Recuerdo, al respecto, que una muy afamada consultora que le explicaba a sus clientes que los millonarios honorarios que cobraba se debían a que a ellos (los “consultores”) “les correspondía participar de las utilidades” de aquello que resultaría de la gestión que, en un Estado sano, sería un trámite ingresado por mesa de entradas. ¿ O no? De esas “utilidades” seguramente también habría de participar el funcionario que tomaba la decisión.

El Estado enfermo ha corrompido las áreas de controles y regulaciones. Y ha generado “consultores especializados” que “sortean” las barreras mediante “coimas” ocultas.

Hace muchos años que la idea del Estado enfermo y corrupto, de la coima y el cohecho, ocupa un lugar destacado en el análisis de la realidad nacional.

Hay un Estado fallido en la infraestructura económica y social; hay un Estado fallido en la educación que vive un espantoso retroceso si nos atenemos a los resultados en todos sus niveles; lo hay en la salud pública.

Un Estado que nos hace ciudadanos a la defensiva del Estado fallido en materia de seguridad y de Justicia.

La salud del Estado se refleja en la salud de los bienes públicos que ofrece. “Por sus frutos los conoceréis”.

Carlos Menem, nadie puede ni debe olvidar la afirmación “robo para la Corona”, inauguró un capítulo impensado en esta saga de “la corrupción” en la Argentina contemporánea.

El capítulo de la venta de los bienes del Estado, acumulados durante generaciones, e inclusive la venta de los privilegios y de los bienes custodiados por el Estado, se inicia con Menem. De esas transferencias millonarias nada quedó, nada relevante, en poder del sector público, ni en la caja. Pero en ese proceso se generaron gran parte de las hoy mayores fortunas argentinas.

¿Cuántos apellidos, asociados a las “concesiones”, son parte de las fortunas súbitas que hoy dominan el escenario nacional? Fortunas súbitas asociadas a la pobreza del Estado. Pobreza en todas las dimensiones.

Desde Menem, “la corrupción barata ha dado lugar a nuevos protagonistas”. Protagonistas hasta ahora condenados en las palabras, pero no por la Justicia y que han logrado ausencia de condena pública. Demasiado silencio.

Menem fue un punto de inflexión. Una gigantesca transferencia, generada mediante la entrega de bienes y áreas públicas, de riqueza y poder político.

En ese proceso llamado “robo para la Corona” se forjó (empresas, servicios, bancos, entre otros) la “nueva oligarquía de los concesionarios” que se potenció durante el kirchnerismo confirmando a los que estaban y agregando otros, inicialmente “propios”, en los rubros anteriores y desarrollando otros rubros, como en particular, el juego.

Allí donde estuvo el Estado, fundado en múltiples razones, ahora se ha constituido en la práctica una “nueva oligarquía” tan poderosa como peligrosa.
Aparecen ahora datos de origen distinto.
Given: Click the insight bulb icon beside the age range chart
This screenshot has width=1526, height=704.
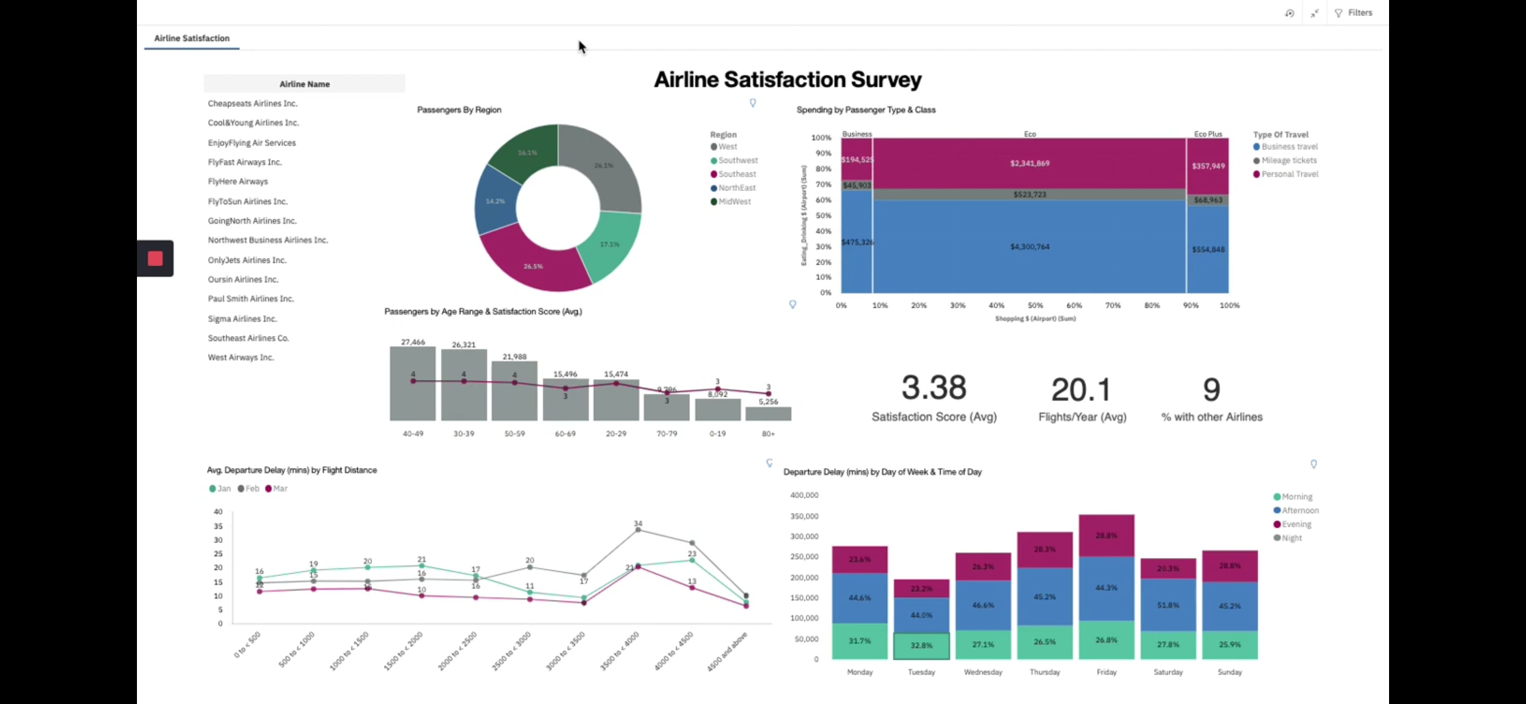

La cuestión de los cuadernos la ha puesto en la vitrina. Ahí están. Y la Justicia, si Dios quiere, el viento santo sopla, por ahí hace Justicia a tiempo y en forma.

Pero en realidad nada desaparece hasta que se lo reemplaza, decía August Comte, y eso implica la necesidad imperiosa de reemplazar el dominio que sobre el Estado y la política ha construido la “oligarquía de los concesionarios”.
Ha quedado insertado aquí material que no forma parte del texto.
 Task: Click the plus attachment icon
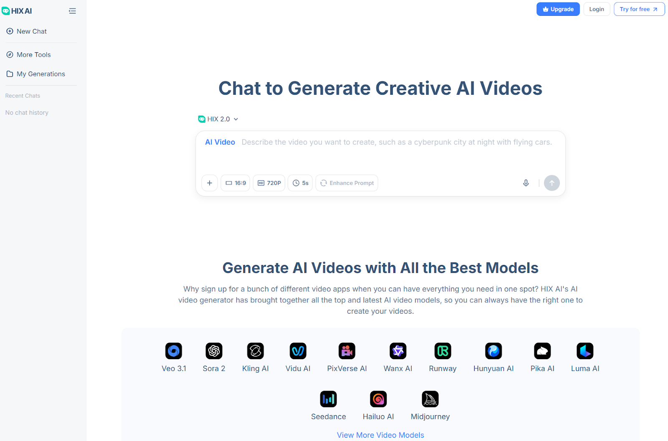(x=209, y=183)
Sus intereses están absolutamente disociados del proceso productivo transable y su vinculación permanente con la Administración fuerza decisiones que, adecuadamente ponderadas, se contraponen al bien común. Piense en las cuestión de las concesiones energéticas como botón de muestra.

Quizá esta ola sanadora reinstale la sencilla idea de que el Estado es el agente del bien común y que ese bien no puede realizarse sin un plan, que su supone largo plazo y consenso, que es la única, única, manera de ver la ética en acción. Bloqueo efectivo de la corrupción para que la sociedad deje de ser la víctima.